__GIVEN INFORMATION__.
::::::::

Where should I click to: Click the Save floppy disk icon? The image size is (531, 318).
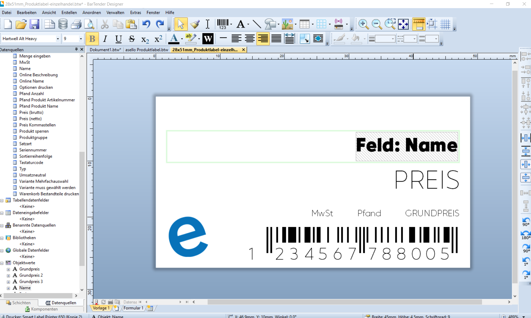[x=34, y=24]
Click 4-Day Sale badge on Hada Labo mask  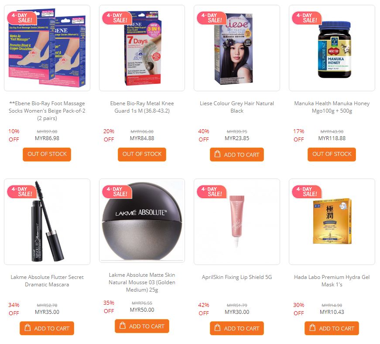(307, 192)
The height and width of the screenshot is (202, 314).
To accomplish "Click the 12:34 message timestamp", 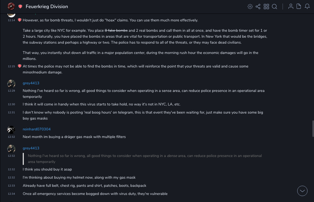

::::::::

__ABOUT THIS TASK__.
Return exactly the lines starting at the line with "The height and" and ending at the last line of the listing, both ends included; pictures are to be left out.

__EXERCISE OUTPUT__.
The height and width of the screenshot is (202, 314).
To accomplish "Click the 12:34 message timestamp", 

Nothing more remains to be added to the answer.